I was using your described version of anchor tonguing, where the tongue is not anchored to anything but am tonguing higher up/"meatier" part of the tongue, but not in the center of the tongue. My head naturally tilts down with the clarinet angle higher, and due to this, the tip of the mouthpiece is further inside my mouth, causing the tongue to move back and create tension.
I'm a student studying clarinet, and while this way has been "acceptable" for me so far, I find that I am putting in way to much effort just to meet the basic standard. At this point in my student life, I'm looking for more nuances and delicacies in the way I play rather than speed of the tongue.
So, because of recent events I have been in isolation and this is a GREAT opportunity for me because I can now work on things without having to worry about learning new repertoire, recitals, etc... and I've decided to attempt to switch from anchor tonguing to tip-to-tip tonguing.

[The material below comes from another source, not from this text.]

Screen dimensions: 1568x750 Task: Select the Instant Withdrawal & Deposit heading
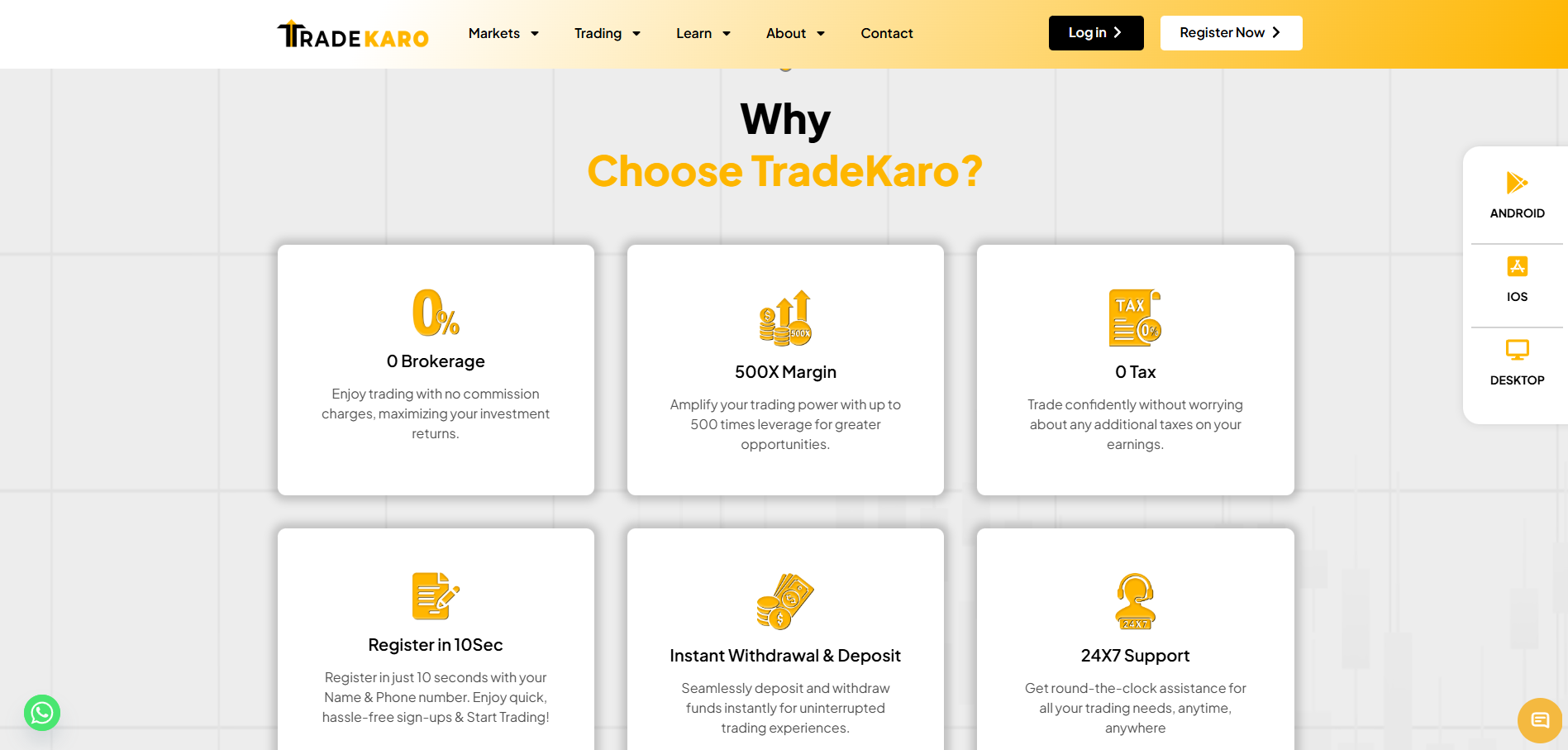click(x=785, y=656)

So far its been a few days, and I can tongue sixteenth notes ok on quarter = 100, but only on single notes so far. Can't really play articulated passages, so I will need to work on it by playing articulated scales slowly with the tip-to-tip method.
However, I found that now after a few days of the tip-to-tip method, my tone is fuller with more tonal center, allowing for legato or technical passages to flow easier. How?
After reading your post regarding the natural position of the tongue, it makes sense to me that my tongue before was in a state of constant tension due to it having to arch back a little to anchor tongue. Now that it's not in a state of tension, voicing is easier and I'm able to push more air into the instrument. I still can't tongue proficiently yet but I will work on it!